At 6-foot-8, 265 pounds, senior tight end Levine Toilolo will be a nightmare for the smaller Huskies defense if Stanford opts to call his number. With his unmatched size advantage compared to Washington's secondary, and with a defense that will be forced to clamp down on the Cardinal's run game, Toilolo could very well have a monster game Thursday night.

Also, aside from the impact he may have receiving, the big man is no slouch when it comes to blocking and assisting that dangerous Cardinal run game. If it isn't already clear, the Huskies defense is going to have their hands full.

5) Ed Reynolds (FS)

After missing last season due to injury, Ed Reynolds has started his 2012 campaign on fire. Reynolds accounts for half of Stanford's interceptions this season with three, and with a secondary that has only given up one passing touchdown compared to six picks, Keith Price is going to have to be on his game.

Accuracy will be key, but more so than that Price will need his line to give him enough time to dissect the defense. The Cardinal will be getting after Price much like they got after Matt Barkley, and if Price will be rushed into throws Ed Reynolds and Stanford's secondary will be quick to put a damper on the evening.

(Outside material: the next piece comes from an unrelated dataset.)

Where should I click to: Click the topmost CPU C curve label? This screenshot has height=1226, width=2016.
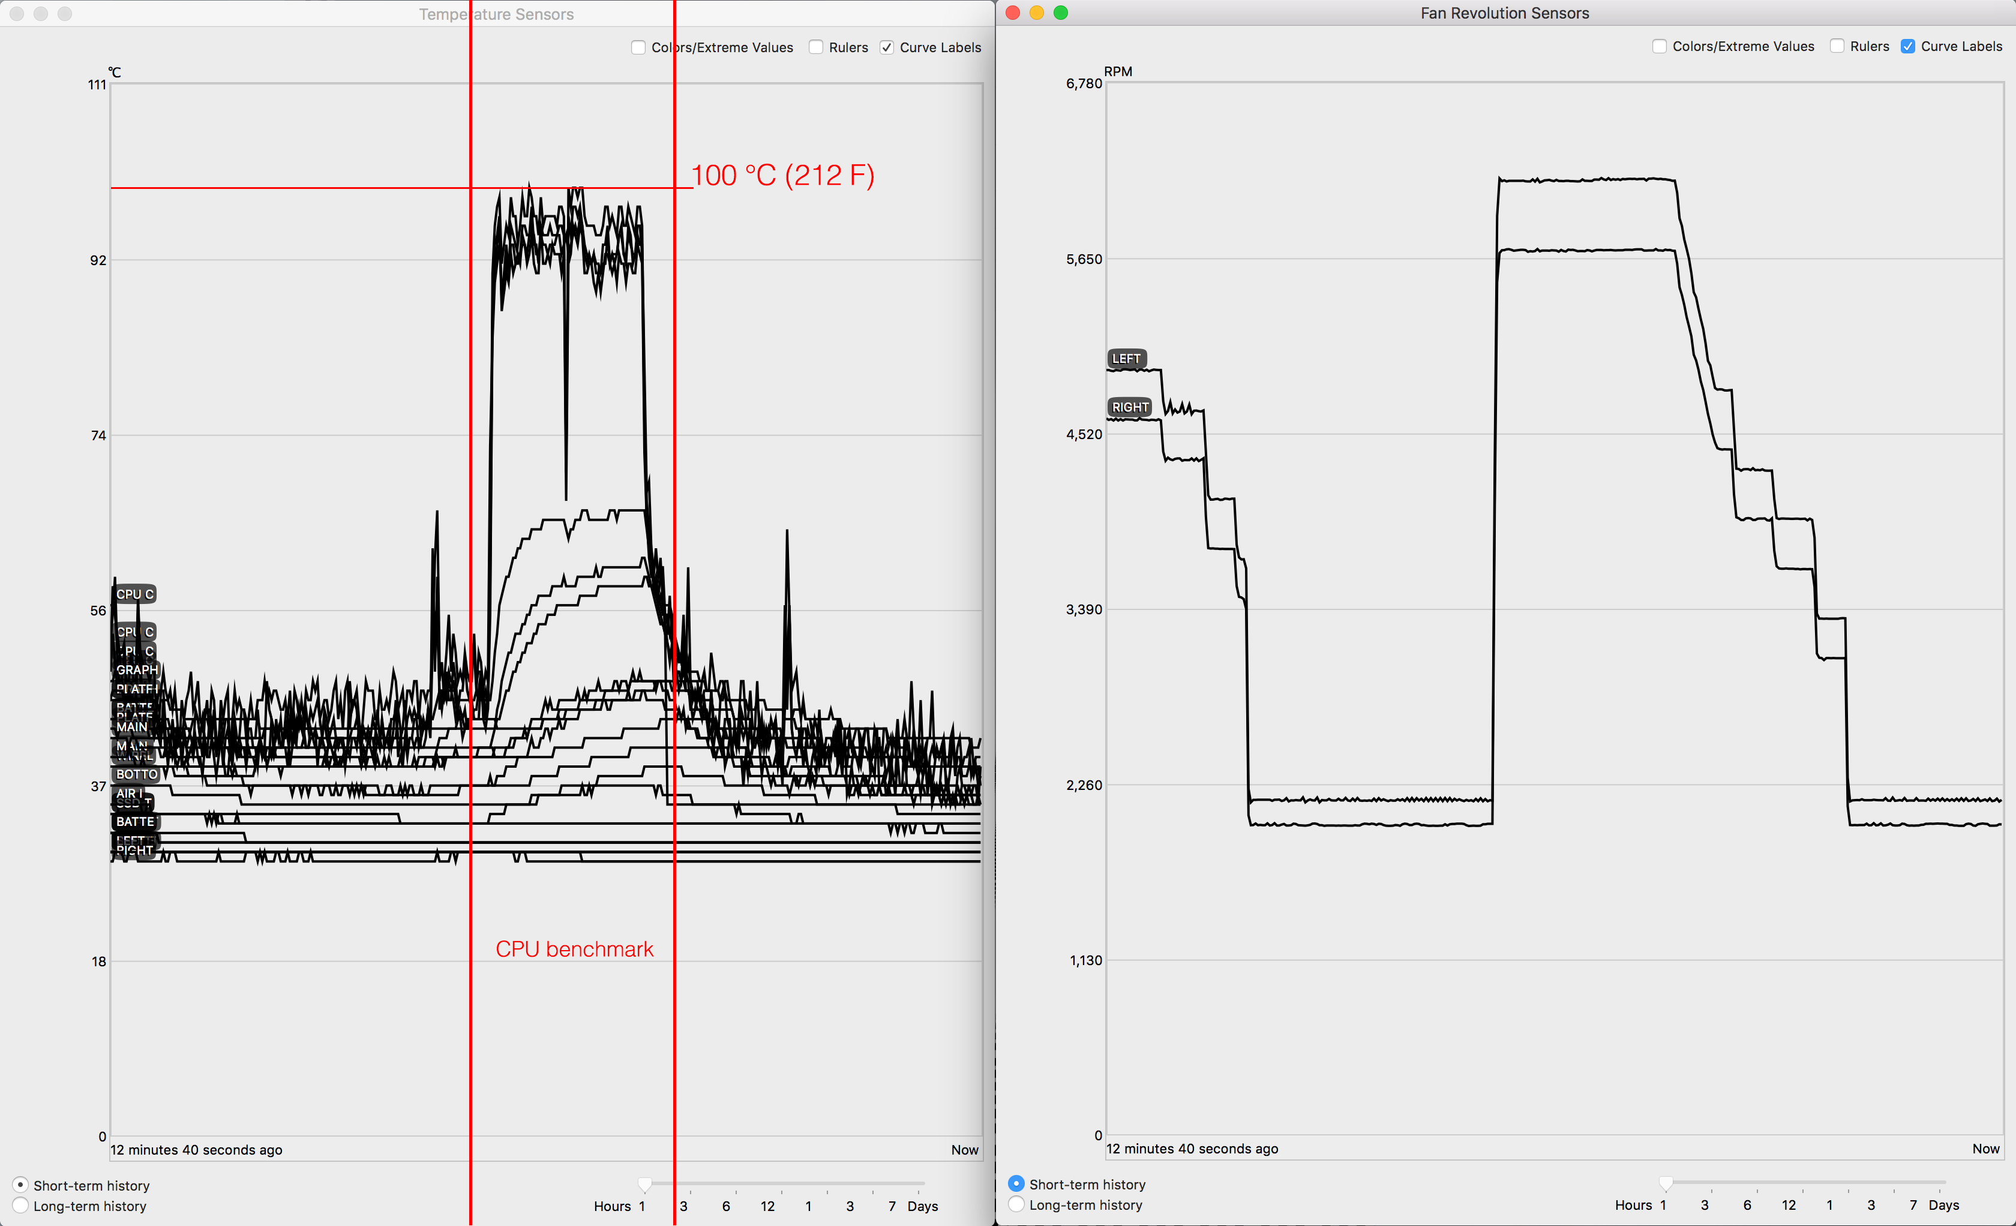134,594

For Washington to come out on top in this one, the Huskies will need to put points up like they did against Portland State to combat Stanford's scoring. More important than this, though, the Dawgs have to play tough defense. Washington hasn't posted a "W" against Stanford since 2007 when they won 27-9, and to compete against a hungry Stanford team that's ready to trounce on the Dawgs for the fifth time in a row, they'll need to play like their big brothers from Centurylink.

If the Huskies play anything like the Seahawks did Monday night and combine exceptional secondary play with non-stop pressure on the quarterback (8 sacks would be nice), they should put themselves in a position to win the game. Let's just hope that it doesn't come down to a last second jump ball in the end zone this time.